- 지시 사항
다음 진술 (a), (b), (c)가 읽기 자료의 내용과 일치하는지 판단하여 각각 예 또는 아니요로 답하고, 판단의 근거가 되는 자료의 구절을 그대로 인용하시오. (a) faster-qwen3-tts는 처음부터 공식 QwenLM/Qwen3-TTS 저장소를 기반으로 개발되었다. (b) 이 PR은 병합된 상태이다. (c) 이 PR에서는 459줄이 삭제되었다.

- 읽기 자료
[faster-qwen3-tts] 공식 Qwen3-TTS 기반으로 포팅 및 벤치마크 대폭 향상

2026년 2월 20일수정: 2026년 2월 20일

PR 링크: andimarafioti/faster-qwen3-tts#11 상태: Merged | 변경: +459 / -89

들어가며

faster-qwen3-tts는 초기에 커뮤니티 Qwen3-TTS-streaming fork를 기반으로 개발되었다. 이 PR은 공식 QwenLM/Qwen3-TTS 저장소를 base dependency로 전환하고, upstream API 변경에 맞춰 코드를 포팅한다. 부수적으로 repetition penalty 벡터화 최적화가 포함되어 벤치마크가 크게 향상된다.

핵심 코드 분석

Dependency 전환

# pyproject.toml
# Before
dependencies = [
    "qwen-tts @ git+https://github.com/dffdeeq/Qwen3-TTS-streaming.git",
]

# After
dependencies = [
    "qwen-tts @ git+https://github.com/QwenLM/Qwen3-TTS.git",
]

Repetition Penalty 벡터화

이 PR의 핵심 성능 개선은 decode 루프에서 repetition penalty를 벡터화한 것이다.

Before:

if repetition_penalty != 1.0 and len(all_codec_ids) > 0:
    n_recent = min(50, len(all_codec_ids))
    recent = torch.stack([c[0] for c in all_codec_ids[-n_recent:]])

- 제시 정보
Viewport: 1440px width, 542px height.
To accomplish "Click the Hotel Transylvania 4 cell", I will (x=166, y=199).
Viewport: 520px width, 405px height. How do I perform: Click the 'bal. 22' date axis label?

* * *

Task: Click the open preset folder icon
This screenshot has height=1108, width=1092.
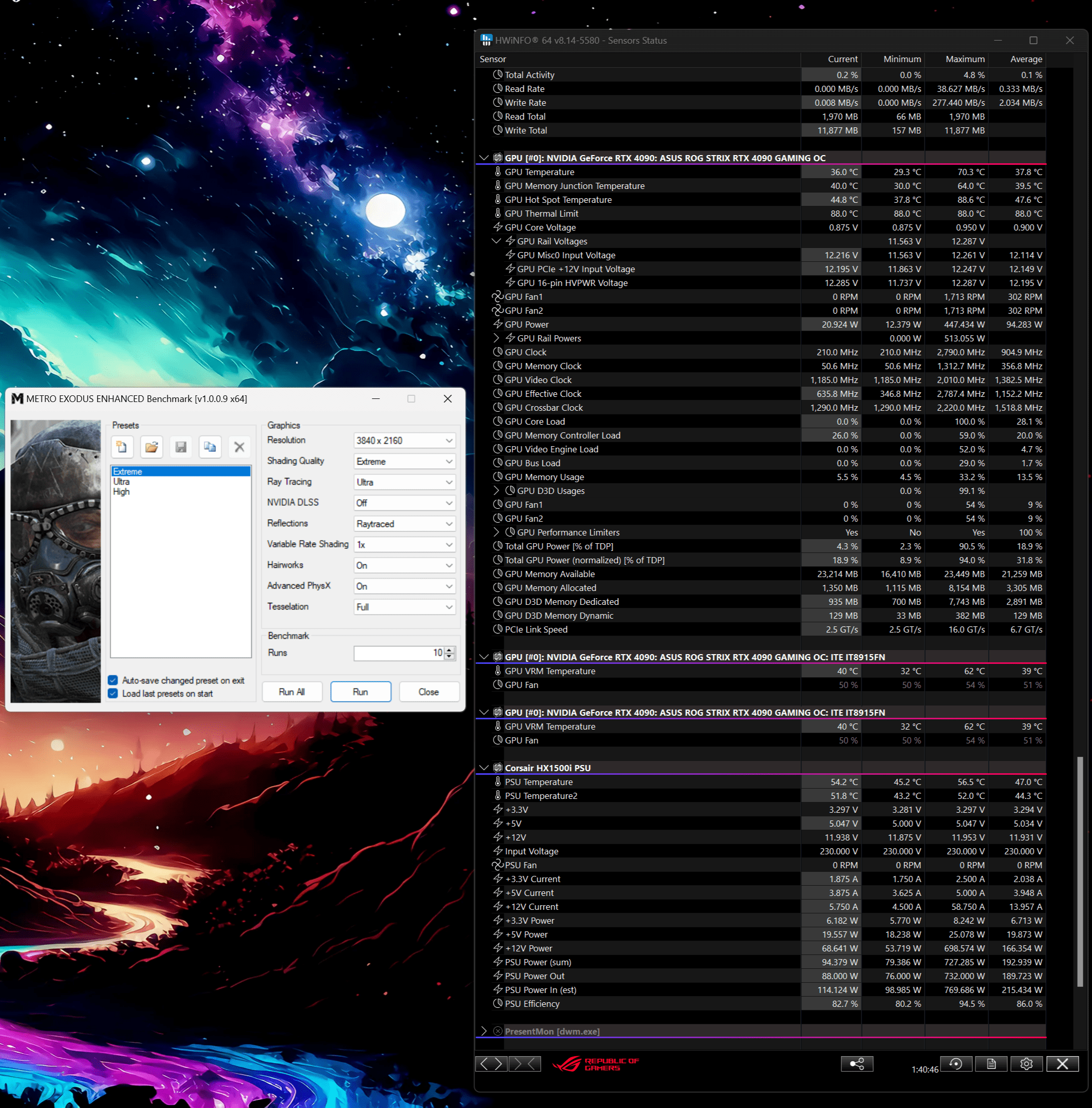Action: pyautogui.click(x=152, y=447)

---

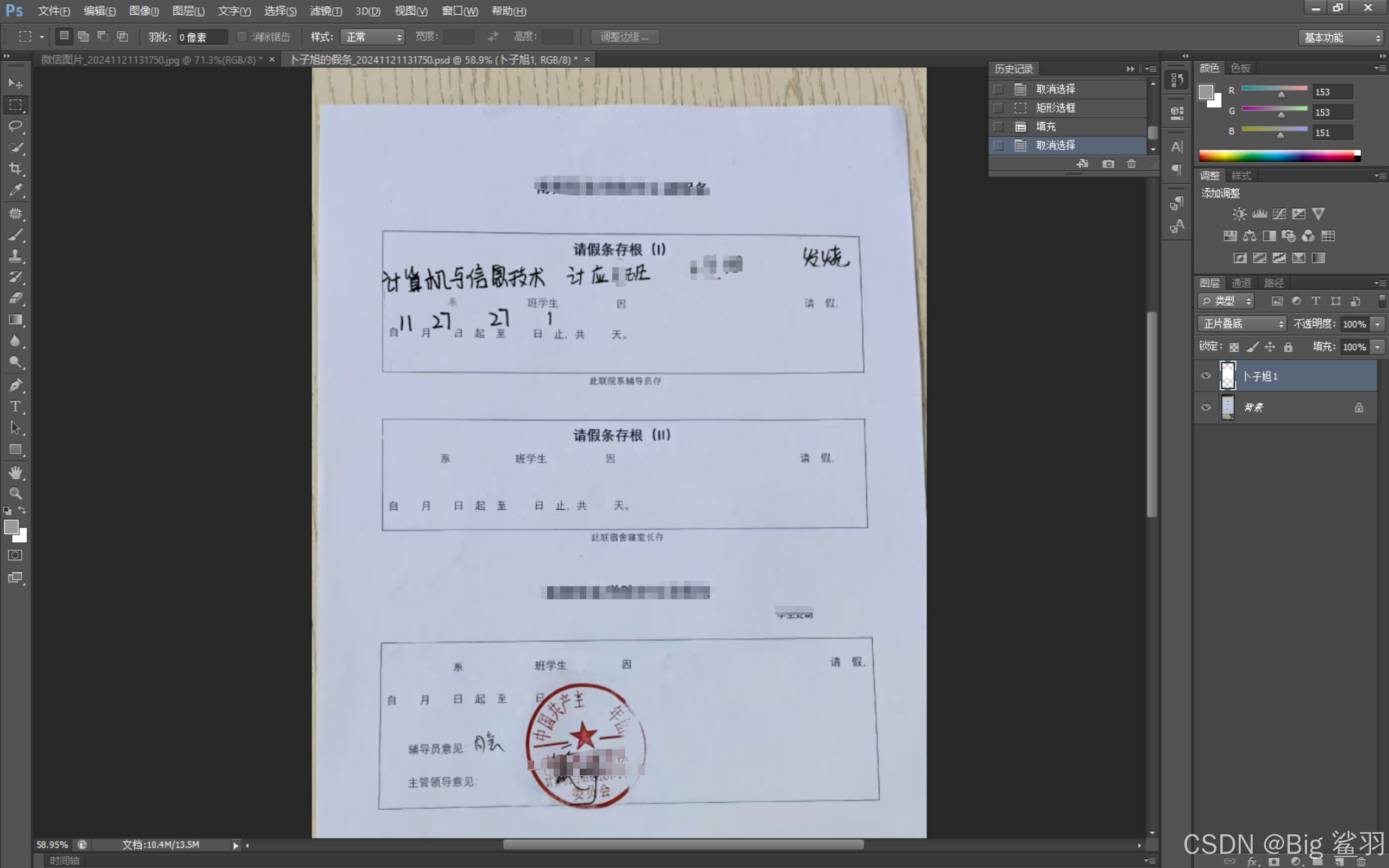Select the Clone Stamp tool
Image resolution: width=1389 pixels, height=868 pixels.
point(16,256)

- 이 문제의 답
(a) 아니요: "faster-qwen3-tts는 초기에 커뮤니티 Qwen3-TTS-streaming fork를 기반으로 개발되었다."
(b) 예: "상태: Merged"
(c) 아니요: "변경: +459 / -89"